When Hearts Standard caught up with Clevid Dikamona it was only a few days after he had been at French giants Lyon, having just agreed a new deal for one of his clients through his HEWGO Sport agency.

“I think I helped him a lot, especially mentally to explain how you need to be to become a professional player because he has the quality,” he said of Haktan Sener, a teenage midfielder who has attracted attention from Braga and Bologna. “I was there to give him the right way to improve his football. In the last six months he was unbelievable when he played so we negotiated with Lyon to give him a contract to show Lyon trust him and he gets what he deserves because he worked hard.”

It was a busy summer for the former defender who was a popular personality during his time with Heart of Midlothian. Packed schedules, travelling around France, meeting players, talking to clubs. The life of an agent.

Close to a Hearts deal

It was also a summer which neary brought him back to Tynecastle and a reunion with former Hearts team-mate Steven Naismith. If things had turned out differently we could have easily been discussing another player Dikamona represents if a move to Gorgie had materialised following discussions with sporting director Joe Savage and Naismith.

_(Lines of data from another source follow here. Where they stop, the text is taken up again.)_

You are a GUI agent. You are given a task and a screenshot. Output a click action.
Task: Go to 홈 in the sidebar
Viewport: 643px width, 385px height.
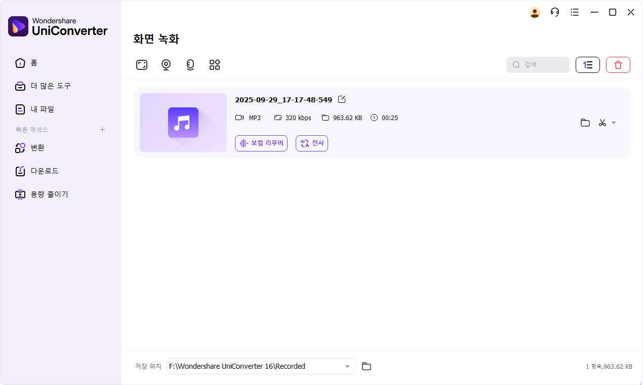33,63
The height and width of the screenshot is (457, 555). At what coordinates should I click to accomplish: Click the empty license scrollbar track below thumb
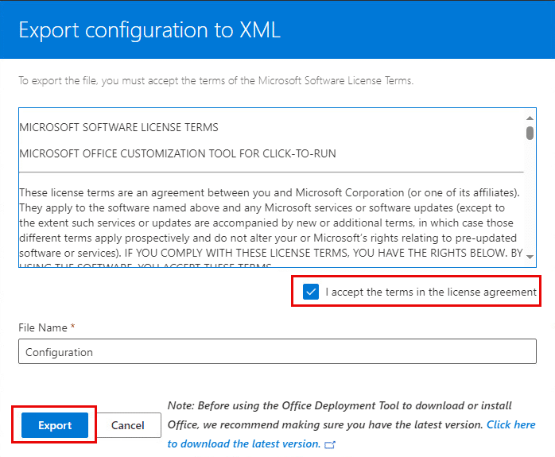530,199
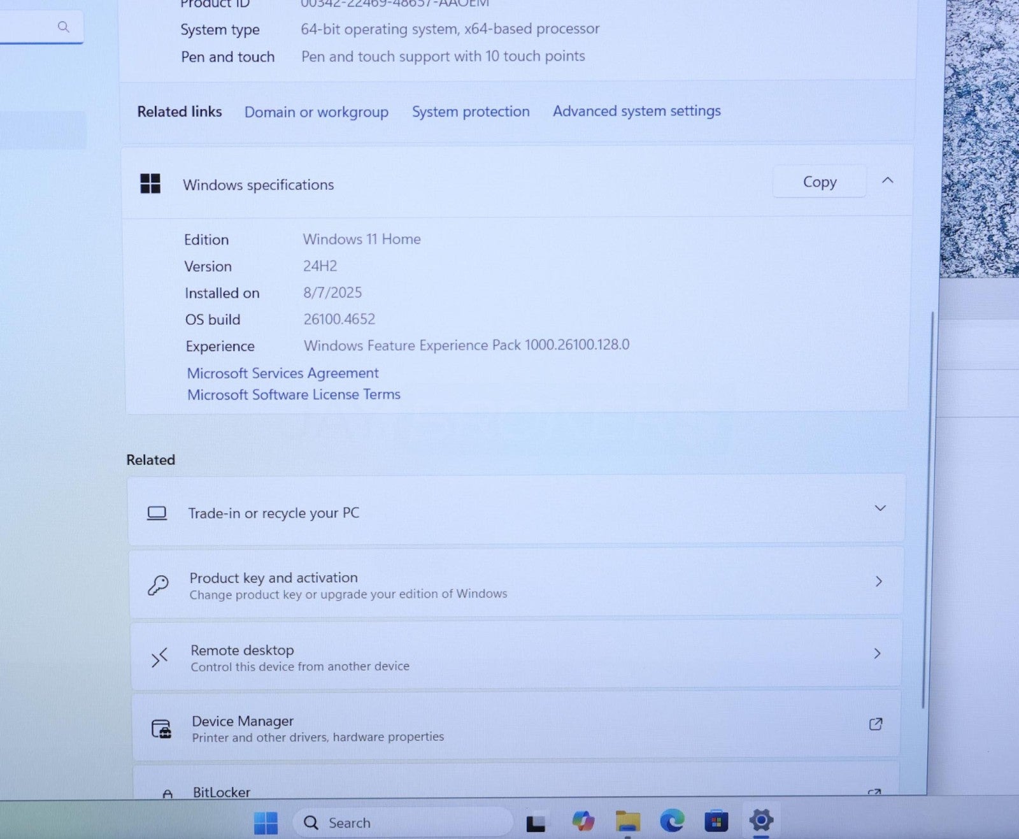
Task: Open Microsoft Store from the taskbar
Action: [x=716, y=821]
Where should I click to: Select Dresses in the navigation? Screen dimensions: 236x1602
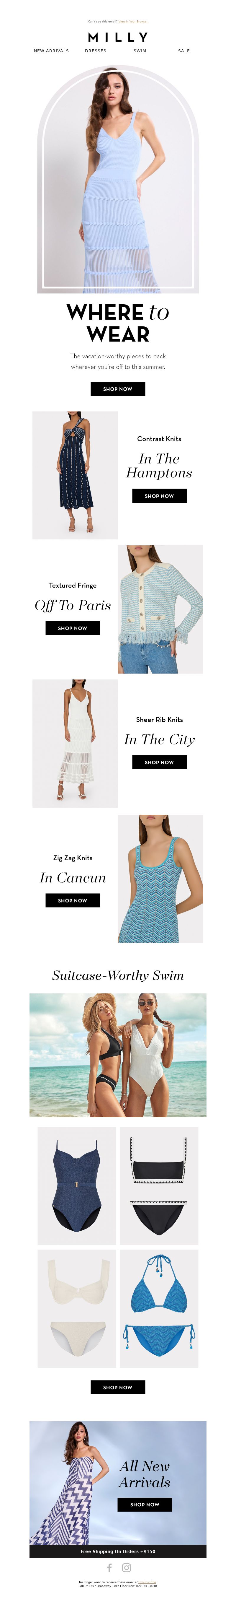click(x=96, y=51)
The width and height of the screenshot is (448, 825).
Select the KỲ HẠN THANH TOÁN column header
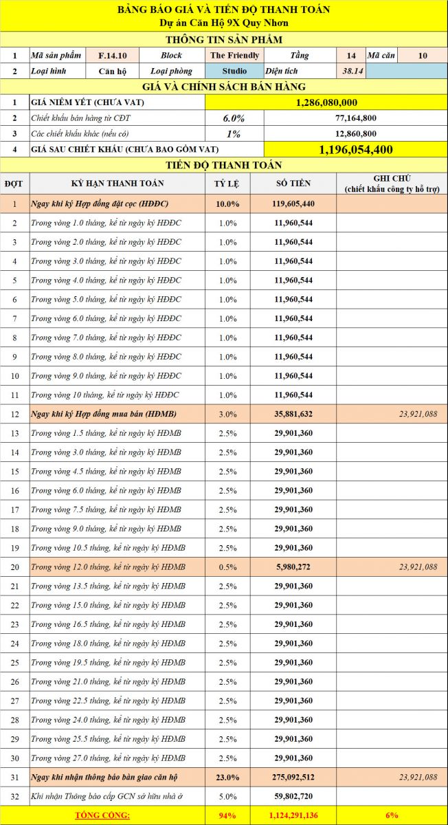coord(117,183)
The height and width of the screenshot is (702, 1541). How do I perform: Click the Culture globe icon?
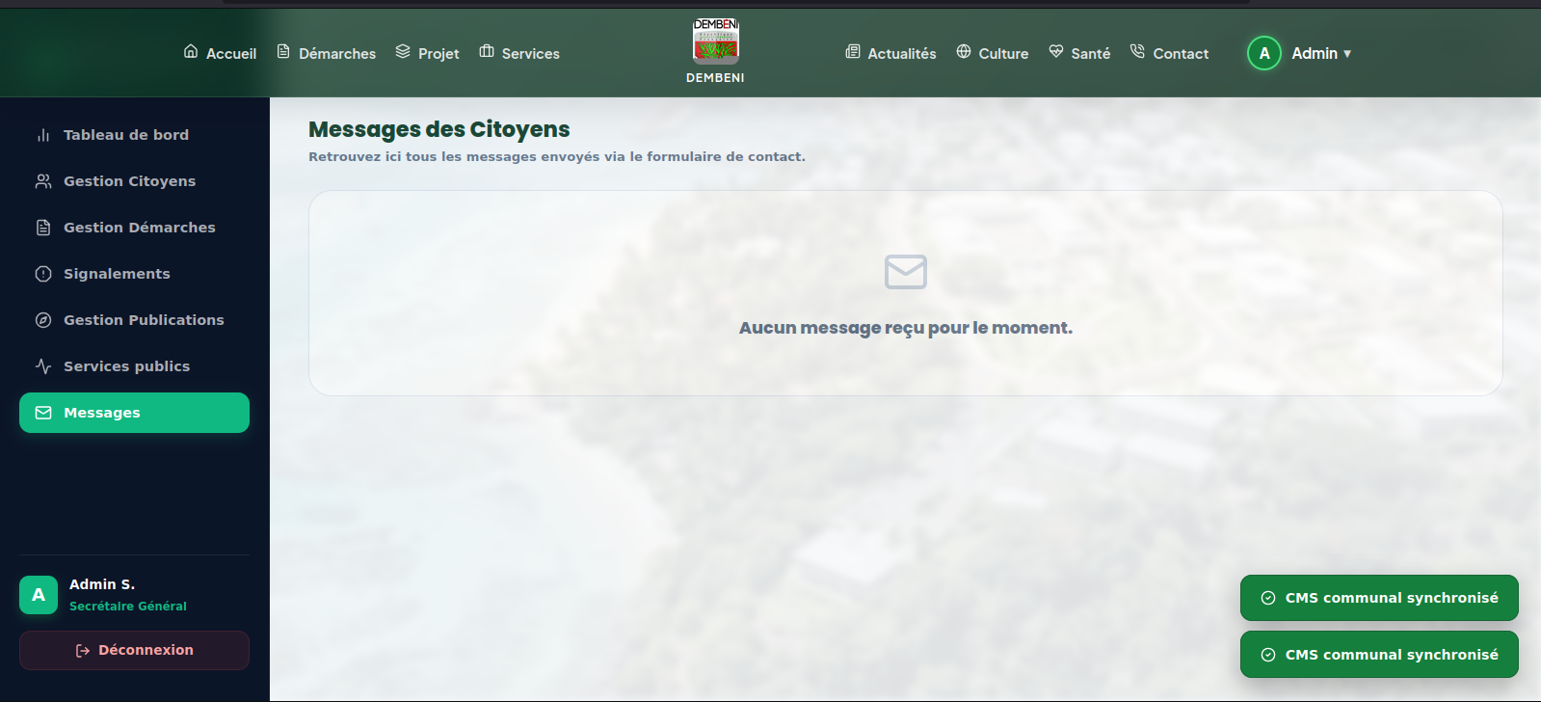coord(964,51)
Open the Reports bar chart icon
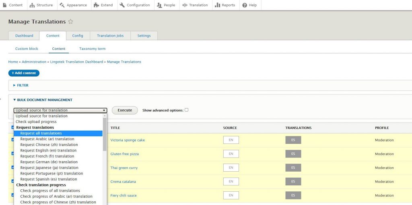The height and width of the screenshot is (205, 412). pyautogui.click(x=217, y=5)
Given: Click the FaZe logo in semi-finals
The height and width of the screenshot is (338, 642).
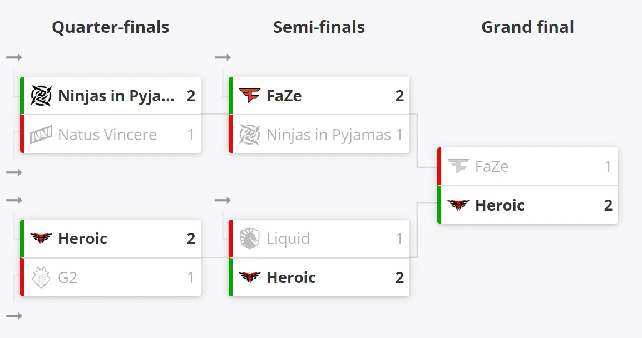Looking at the screenshot, I should (x=249, y=96).
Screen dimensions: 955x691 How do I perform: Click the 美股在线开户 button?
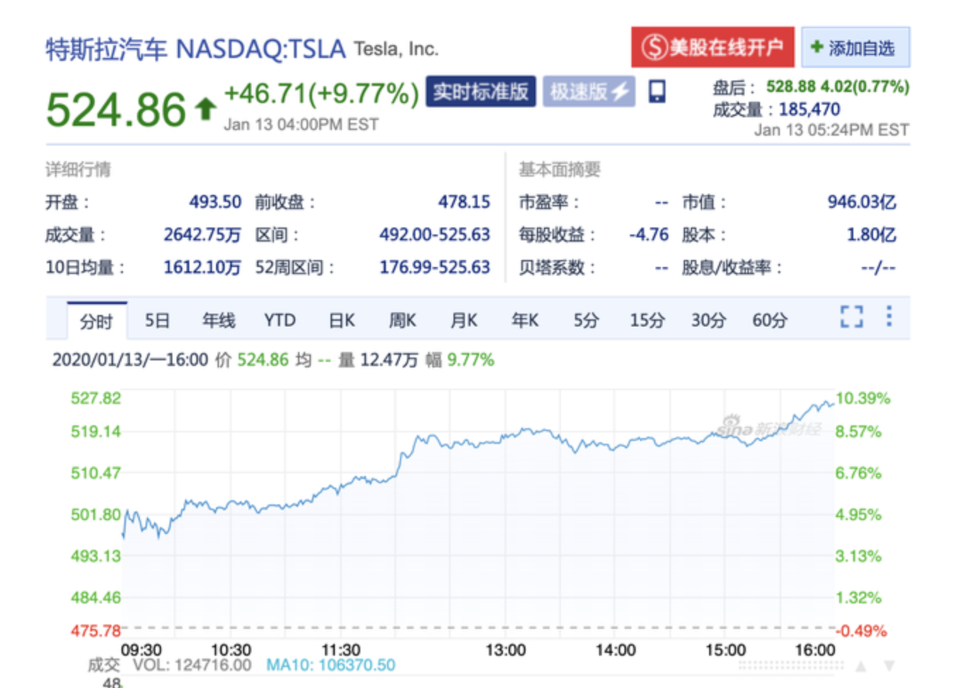[x=712, y=47]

“I was very, very close on one deal this summer with them,” he said, ensuring not to reveal the name of the player, “but the club of the player decided something else. There is not only the wish of the manager or player, but the player is under contract. We need to satisfy the club who have the player. Sometimes it is not easy to do. Trust me, even me, I am more than disappointed. I would have been so happy to do it. Just to come back to Tynecastle and say ‘this player, he’s my player’.”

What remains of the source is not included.